Jun 21, 2012
neil

Should Christians avoid paying taxes

I enjoyed a twitter debate earlier today with a couple of friends on the issue of whether Christians should avoid paying taxes. Here’s my   conclusion:

Should Christians avoid paying tax?

It really depends on what we mean by avoid. In some senses the answer is ‘yes’ in others ‘no’.

1. Yes because the government encourages us to pay less tax by, for example, offering tax-breaks to encourage us to save for retirement through personal pensions and tax-free savings investments such as ISAs.

2. Yes because it raises more money for gospel work. For every pound we give to the church the Government gives back the tax!

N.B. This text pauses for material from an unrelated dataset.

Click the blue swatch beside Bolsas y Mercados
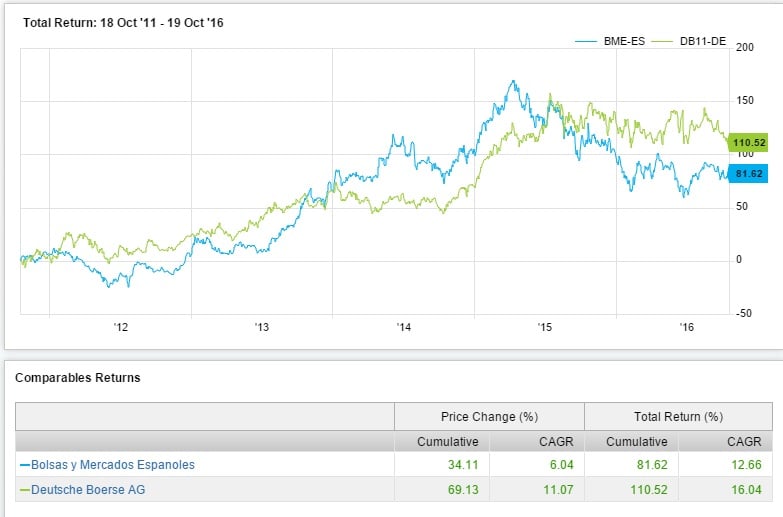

3. Yes where expenses are legitimately incurred that are tax deductible

4. No where an unintended tax loop-hole is being exploited to avoid paying tax especially if this is being aggressively exploited to avoid paying any tax.

5. No where we simply don’t like the way our taxes are being spent.

What did Jesus mean when he said “Give to Caesar what is Caesar’s, and to God what is God’s.” in Matthew 22:21?

R.T. France notes that the verb Jesus chooses to use for ‘to give’ is the verb ‘give back’ apodote in v.21b.  It is a different verb from the one his accusers use in v.17.

Jesus’ word ‘give back’ ‘indicates either the return of something borrowed or the payment of what is due. The tax is thus presented not as an arbitrary imposition but as due payment for the benefits received from the imperial government, which they have acknowledged by using the imperial currency.

Craig Blomberg makes the same point about Jesus’ choice of the verb ‘give back’ and his conclusion is that according to Jesus’ teaching  ‘Reasonable taxation is a legitimate function for all governments, even totalitarian regimes; how much more so with more democratic governments!

What does it mean for the Christian to recognise that the state is a servant of God?

It must mean being a dutiful citizen as part of our worship of God. Blomberg argues that Jesus’ teaching makes clear that ‘Christians who avoid taxes, or who avoid paying the full amount of their taxes,sin against God even just as surely as in more obvious ‘moral’ arenas.’

For Montegomery Boice ‘they should obey the speed limits, pay their taxes honestly…’

For the Christian is there then a fundamental distinction between tax avoidance (where unintended but legal loop-holes are exploited) and tax evasion?

It seems to me therefore that Jesus would say (and see also Romans 13:1-7, 1 Peter 2:13-17) a deliberate attempt to get around the law and avoid paying taxes –even through legal means – is sinful because it is immoral for two reasons. It is a failure to love God who has put government in place for our good. It is a failure to love our neighbour who has to meet the shortfall in tax created by my dodge.

A deliberate attempt to evade paying taxes – through illegal means – is both a crime against the state and a sin against God.